Vor 25 Jahren: Klaus Kinkel wird Außenminister

Liberale Stichtage

Nachricht18.05.2017Archiv des Liberalismus
Bundestagswahl 1998: Wahlplakat und Wahlveranstaltung in Mülheim an der Ruhr
Bundestagswahl 1998: Wahlplakat und Wahlveranstaltung in Mülheim an der RuhrArchiv des Liberalismus, Audiovisuelles Sammlungsgut

Der Auftakt war vielleicht etwas holprig:  Als Hans-Dietrich Genscher im Mai 1992 für viele überraschend vom Amt des Außenministers zurücktrat, waren sich Parteiführung und Bundestagsfraktion der FDP nicht einig, wer die Nachfolge antreten sollte.
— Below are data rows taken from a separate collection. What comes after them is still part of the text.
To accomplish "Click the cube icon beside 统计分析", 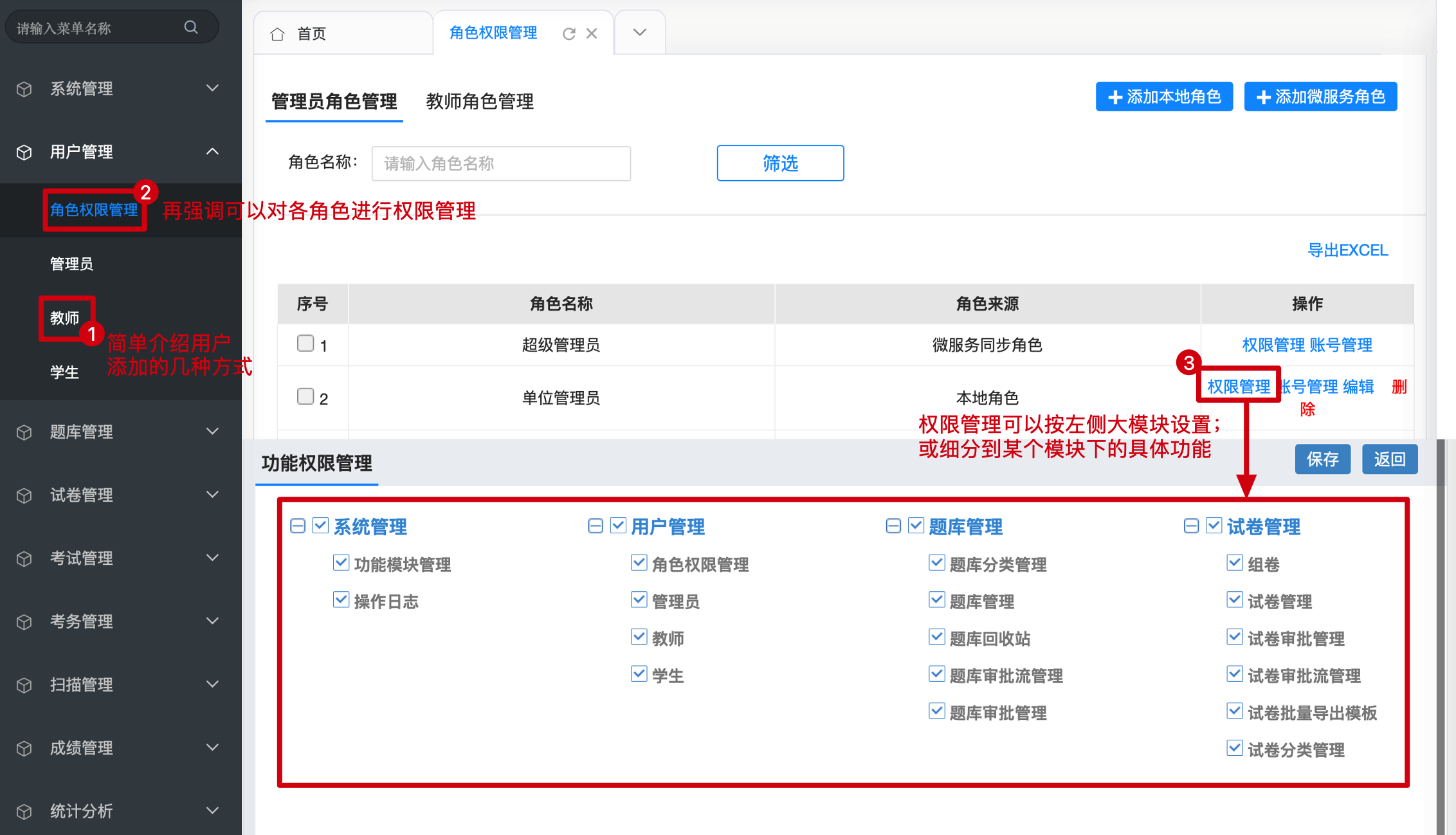I will pos(24,812).
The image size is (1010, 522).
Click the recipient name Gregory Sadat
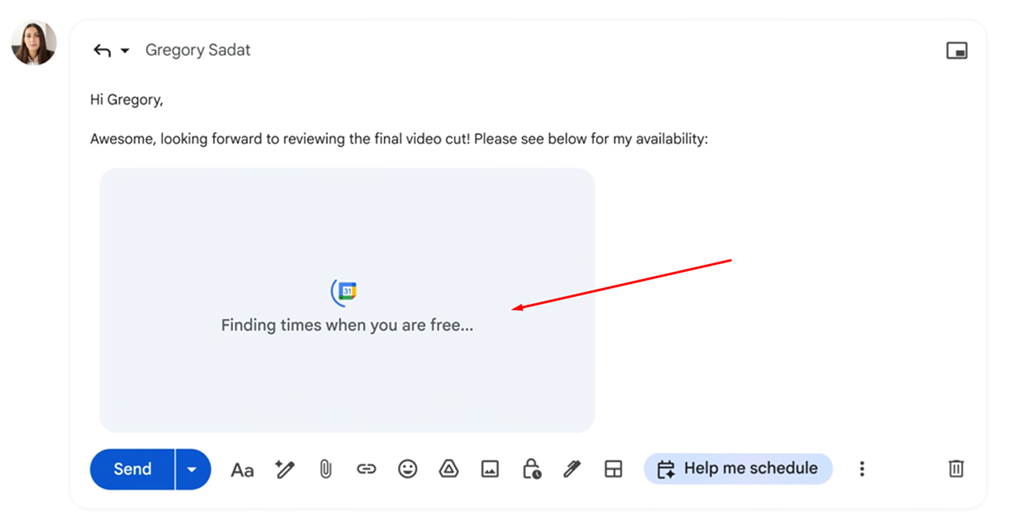pos(198,50)
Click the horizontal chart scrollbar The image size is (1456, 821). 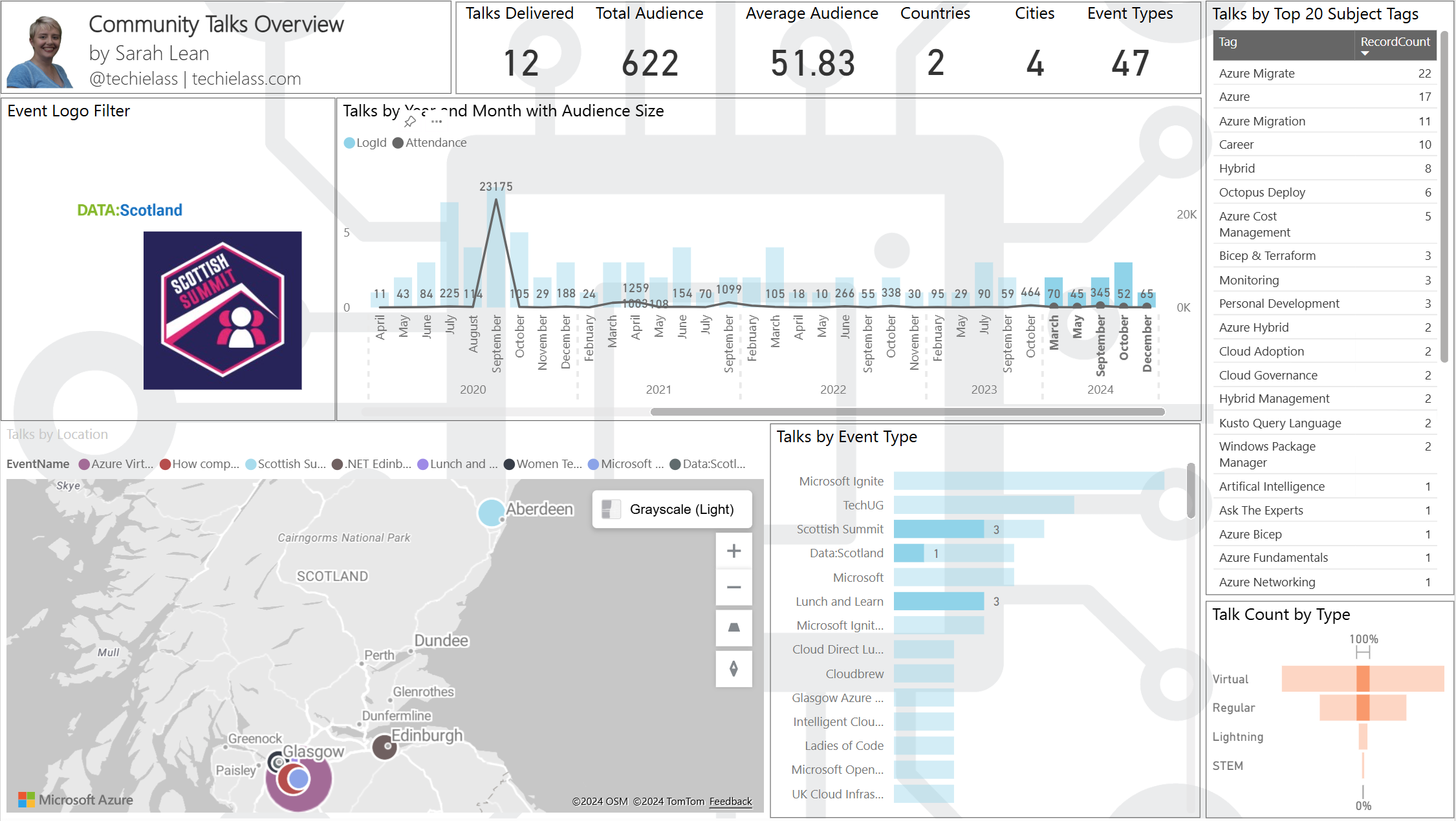coord(907,412)
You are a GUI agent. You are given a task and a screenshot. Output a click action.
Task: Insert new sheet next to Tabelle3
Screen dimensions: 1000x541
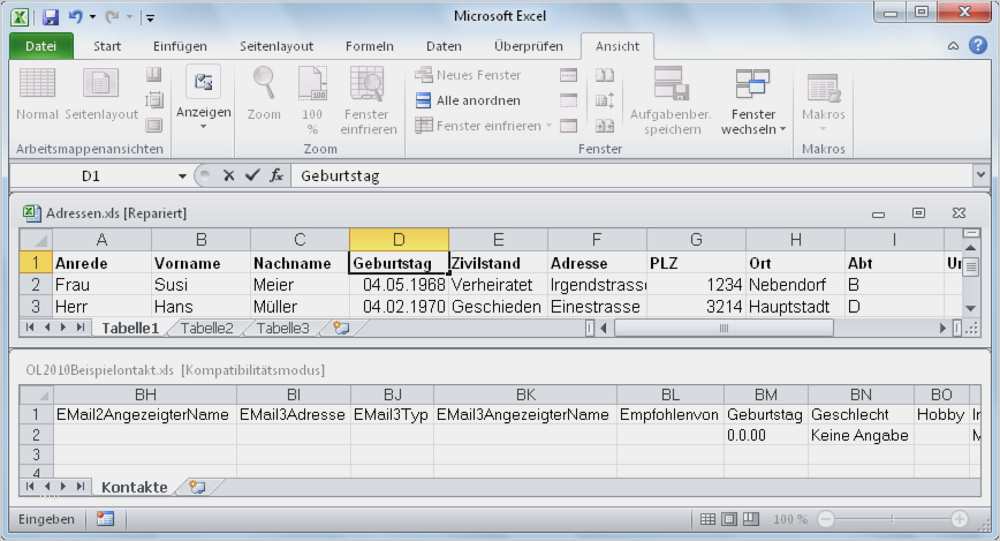pyautogui.click(x=341, y=328)
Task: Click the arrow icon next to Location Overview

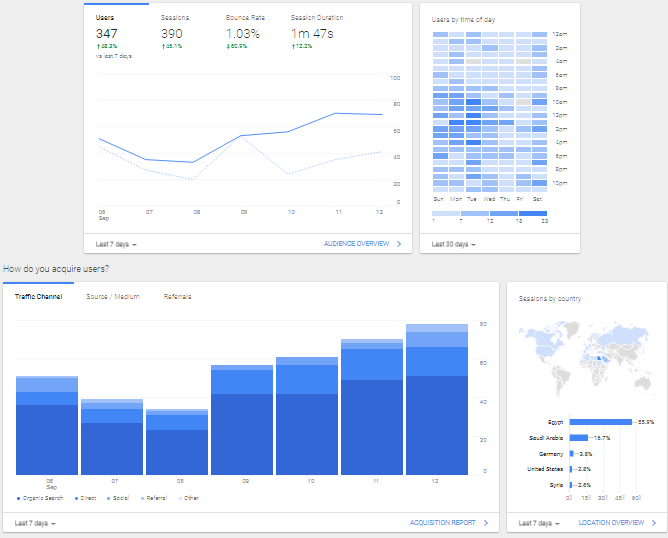Action: coord(654,522)
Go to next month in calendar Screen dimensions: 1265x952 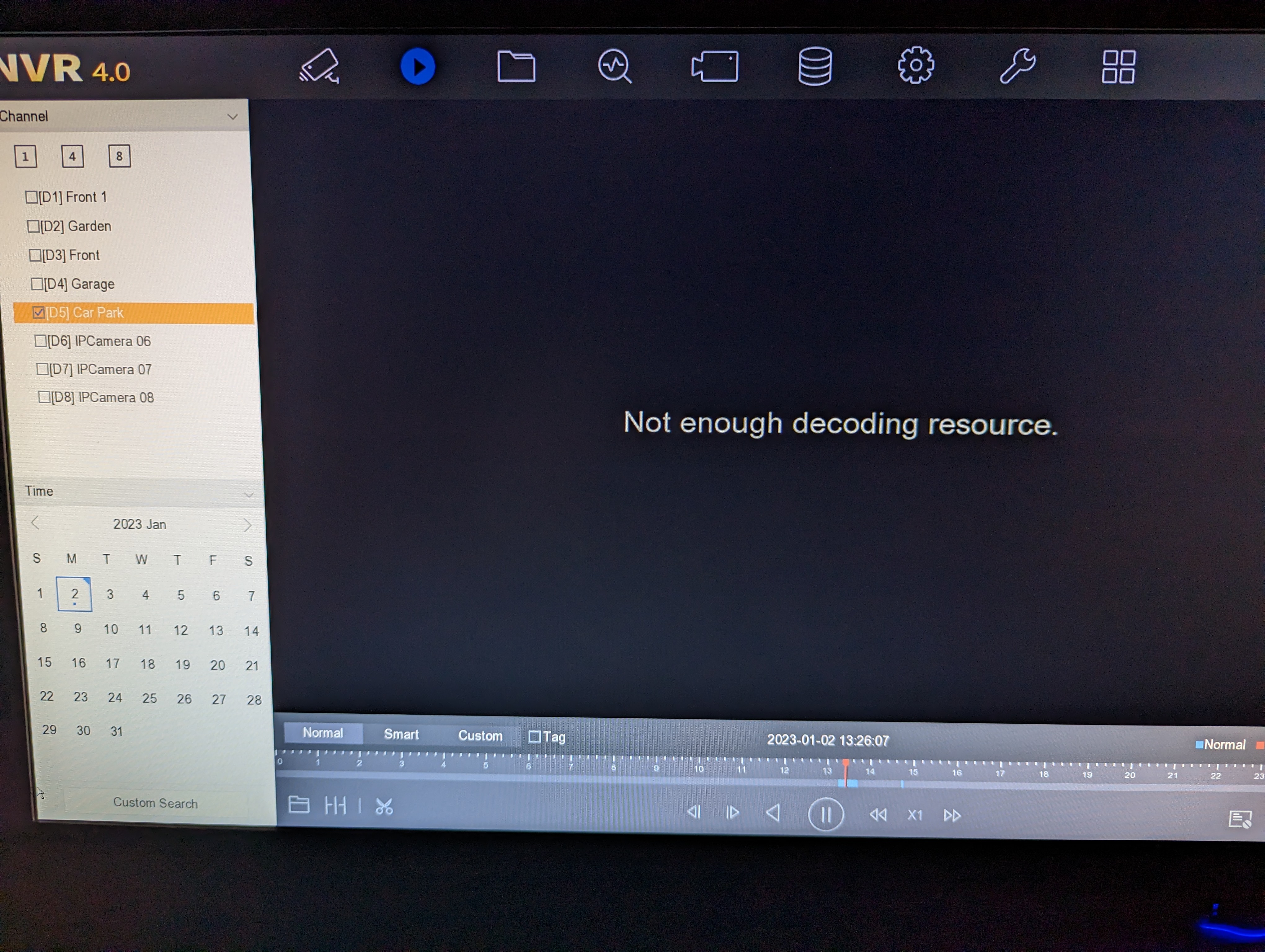[x=247, y=525]
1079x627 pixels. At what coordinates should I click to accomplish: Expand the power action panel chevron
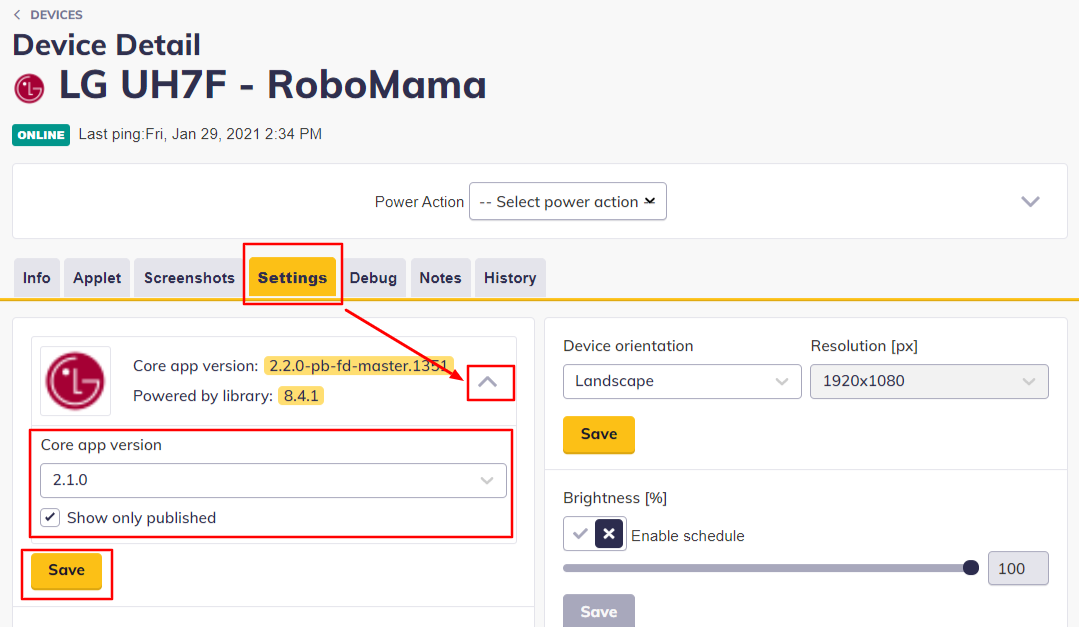pyautogui.click(x=1030, y=201)
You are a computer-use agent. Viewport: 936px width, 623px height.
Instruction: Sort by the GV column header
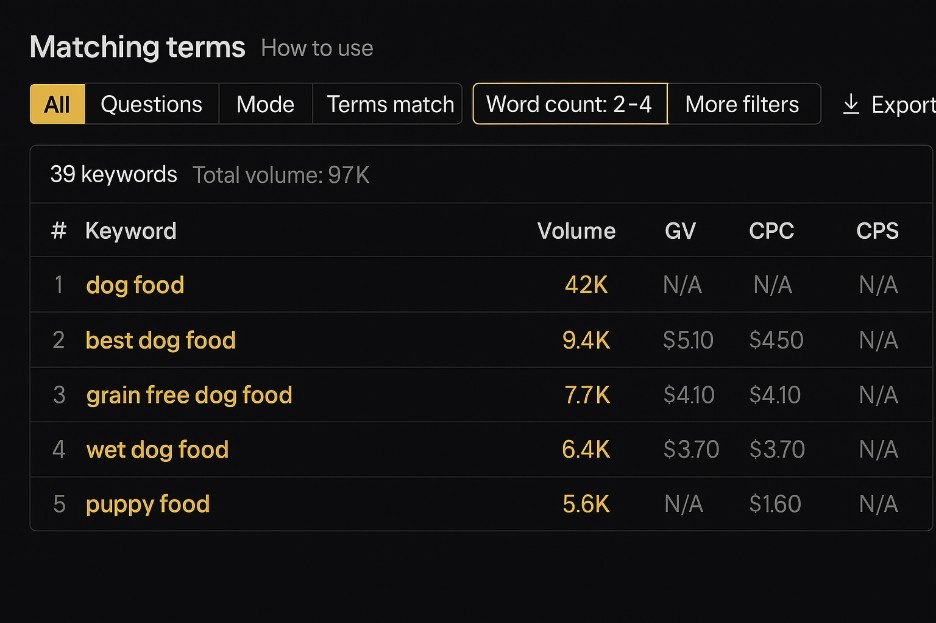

Schließlich setzte sich der bisherige Justizminister Klaus Kinkel in einer Kampfabstimmung mit deutlicher Mehrheit durch.

Sein Vorgänger hatte ein schwieriges Erbe hinterlassen, was absolut nicht an dessen überaus erfolgreicher Amtsführung lag. Vielmehr hatten sich innerhalb weniger Jahre die außenpolitischen Gegebenheiten für die Bundesrepublik radikal gewandelt, viele frühere Gewissheiten bestanden nicht mehr nach Ende des Ost-West-Konflikts und im Zeichen der zunehmenden Globalisierung. Kinkel musste in vielerlei Hinsicht Neuland betreten und er tat dies zweifellos mit Umsicht und auch Zurückhaltung, um die Eingliederung des wiedervereinigten und dadurch machtpolitisch gestärkten Deutschland in die neue, sich erst allmählich abzeichnende Weltordnung nicht zu gefährden.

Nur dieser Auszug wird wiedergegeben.